Schon heute könnten alle Menschen auf der Welt satt werden, da genügend Nahrung für alle vorhanden ist. Gleichberechtigten Zugang zu Nahrungsmitteln und Ressourcen wie Wasser und Land zu schaffen, ist deshalb Ziel von Oxfams Kampagne „Mahlzeit!“ (englisch: GROW).
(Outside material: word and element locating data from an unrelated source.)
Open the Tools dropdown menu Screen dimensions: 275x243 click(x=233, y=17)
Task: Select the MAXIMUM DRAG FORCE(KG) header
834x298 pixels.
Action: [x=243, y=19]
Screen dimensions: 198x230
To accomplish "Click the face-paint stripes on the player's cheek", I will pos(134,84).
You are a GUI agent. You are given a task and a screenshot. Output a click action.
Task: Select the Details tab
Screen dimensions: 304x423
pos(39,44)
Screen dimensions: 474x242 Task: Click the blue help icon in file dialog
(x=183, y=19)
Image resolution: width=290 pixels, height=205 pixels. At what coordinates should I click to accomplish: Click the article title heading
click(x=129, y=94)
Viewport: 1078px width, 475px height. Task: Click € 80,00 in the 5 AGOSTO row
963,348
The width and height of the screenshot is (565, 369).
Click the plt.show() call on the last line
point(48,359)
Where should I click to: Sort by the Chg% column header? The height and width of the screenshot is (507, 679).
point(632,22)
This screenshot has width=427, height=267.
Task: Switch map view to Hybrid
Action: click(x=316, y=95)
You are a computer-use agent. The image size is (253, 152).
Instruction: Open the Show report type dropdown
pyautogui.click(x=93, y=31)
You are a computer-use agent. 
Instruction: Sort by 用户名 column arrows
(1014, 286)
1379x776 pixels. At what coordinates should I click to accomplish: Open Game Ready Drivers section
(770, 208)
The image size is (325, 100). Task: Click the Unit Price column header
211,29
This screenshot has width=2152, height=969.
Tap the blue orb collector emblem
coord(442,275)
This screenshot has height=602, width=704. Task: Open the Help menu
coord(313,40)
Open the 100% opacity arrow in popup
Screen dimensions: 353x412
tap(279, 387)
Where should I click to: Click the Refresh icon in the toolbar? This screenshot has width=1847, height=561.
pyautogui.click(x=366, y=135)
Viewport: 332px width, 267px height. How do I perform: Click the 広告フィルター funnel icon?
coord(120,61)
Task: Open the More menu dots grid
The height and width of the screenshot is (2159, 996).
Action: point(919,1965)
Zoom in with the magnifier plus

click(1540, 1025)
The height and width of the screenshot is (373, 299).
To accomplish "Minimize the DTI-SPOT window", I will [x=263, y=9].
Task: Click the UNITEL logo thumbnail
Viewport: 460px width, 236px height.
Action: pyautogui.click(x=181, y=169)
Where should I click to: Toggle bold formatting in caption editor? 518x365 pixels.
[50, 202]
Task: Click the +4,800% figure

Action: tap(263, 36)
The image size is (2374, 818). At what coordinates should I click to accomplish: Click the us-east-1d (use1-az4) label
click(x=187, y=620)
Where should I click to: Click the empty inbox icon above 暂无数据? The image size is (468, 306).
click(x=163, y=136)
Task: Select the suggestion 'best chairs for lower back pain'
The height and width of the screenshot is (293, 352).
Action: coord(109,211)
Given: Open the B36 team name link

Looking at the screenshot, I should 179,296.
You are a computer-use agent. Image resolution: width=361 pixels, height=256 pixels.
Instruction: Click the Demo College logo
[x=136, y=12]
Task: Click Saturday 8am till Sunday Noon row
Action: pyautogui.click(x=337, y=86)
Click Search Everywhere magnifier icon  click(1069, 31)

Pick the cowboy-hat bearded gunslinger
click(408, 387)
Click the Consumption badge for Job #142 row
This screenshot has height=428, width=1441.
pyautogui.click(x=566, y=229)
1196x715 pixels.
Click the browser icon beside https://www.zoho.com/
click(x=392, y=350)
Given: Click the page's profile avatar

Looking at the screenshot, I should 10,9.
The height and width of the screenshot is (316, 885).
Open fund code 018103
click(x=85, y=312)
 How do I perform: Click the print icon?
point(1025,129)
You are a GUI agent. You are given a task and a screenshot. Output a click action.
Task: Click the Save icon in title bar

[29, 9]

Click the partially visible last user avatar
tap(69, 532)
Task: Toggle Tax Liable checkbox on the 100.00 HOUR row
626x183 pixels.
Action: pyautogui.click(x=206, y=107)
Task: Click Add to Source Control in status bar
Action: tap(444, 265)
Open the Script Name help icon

Menschen in mehr als 40 Ländern auf der Nord- und der Südhalbkugel beteiligen sich mit Aktionen und Initiativen an der internationalen Kampagne – zahlreiche dieser Menschen sind direkt von Problemen wie steigenden Nahrungsmittelpreisen oder den Folgen des Klimawandels betroffen. Viele von Oxfams Partnerorganisationen haben sich im Rahmen der Kampagne „Mahlzeit!“ vernetzt und können so ihre Anliegen noch wirkungsvoller vertreten.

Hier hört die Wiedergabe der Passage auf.